Sen. Kirsten Gillibrand D-NY is laying out aggressive stances on a slate of progressive issues as she introduces herself to Iowans on her first swing through the state after officially announcing her candidacy this past weekend.
The two-term senator and attorney, Gillibrand told dozens of people crowded into a bar in Davenport Tuesday night that climate change is "the greatest threat to humanity that exists."
To address the threats of warming temperatures and rising seas, she voiced her support for the Green New Deal, an agressive plan by congressional Democrats to drastically cut greenhouse gas emissions in the next decade.
“When John F. Kennedy said, ‘we’re putting a man on the moon in the next ten years not because it’s easy but because it’s hard,’ he didn’t know if we could get the man on the moon in ten years," she said. "We don’t know if we can get to net zero carbon emissions in ten years, but we should certainly try."
Gillibrand even called for going above and beyond the Green New Deal, which proposes considerable investments and committment from the federal government to expand renewable energy, help communities become climate-resilient and overhaul the nation's building stock, all while creating jobs and economic development.
"We, to deal with such a big problem, we need the kind of solutions that are as bold and as big as the problem that it is," she said. "I believe the Green New Deal is a very good start but it’s not enough.”
Gillibrand told the crowd she learned how to appeal to and win right-leaning voters after winning a seat in the House of Representatives in 2006, representing a district in upstate New York where Republicans outnumber Democrats. She was appointed to the U.S. Senate in 2009 to fill the vacancy left by Hillary Clinton, and was reelected to a second term in 2018.
Gillibrand also said she’d be a moral leader, outlining her plans to implement Medicare for All, roll back Trump-era immigration and social policies. Gillibrand said she'd allow more refugees to resettle in the country, make a pathway to citizenship for unauthorized immigrants living in the country, and stand up to international adversaries.
"We need to ask more of our friends, of our allies," she said. "This president will not stand up to [Russian President] Putin. He will not stand up to the Saudis. He does not stand up to anyone that he should. And I promise you, I will."
Davenport resident Renee Simmons says she was struck by Gillibrand's tenacity and enthusiasm. She's the first candidate Simmons has come out to see. Simmons says she's still on the fence this cycle. After seeing Hillary Clinton lose the election in 2016, she says she's worried about whether the New York Democrat has what it takes to get the party back in the Oval Office.
"My question is, what makes her think, not being a pessimist or anything, but what makes her think that she can beat him, versus Hillary? Because Hillary had a lot of credentials behind her, very educated, very qualified," she said.

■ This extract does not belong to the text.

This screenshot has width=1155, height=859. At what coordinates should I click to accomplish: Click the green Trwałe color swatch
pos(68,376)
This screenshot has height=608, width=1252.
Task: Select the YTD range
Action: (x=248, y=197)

Simmons says she's discouraged by the division she sees in the country in the wake of the 2016 election. She wants to see Americans set aside their personal differences, and come together to vote President Donald Trump out of office.
"I don't think beating him is the problem because he didn't win the last time," she said, referencing Trump's loss of the popular vote by some 2.8 million votes. "I just feel as though we need to do something different. We need to move forward, we really do."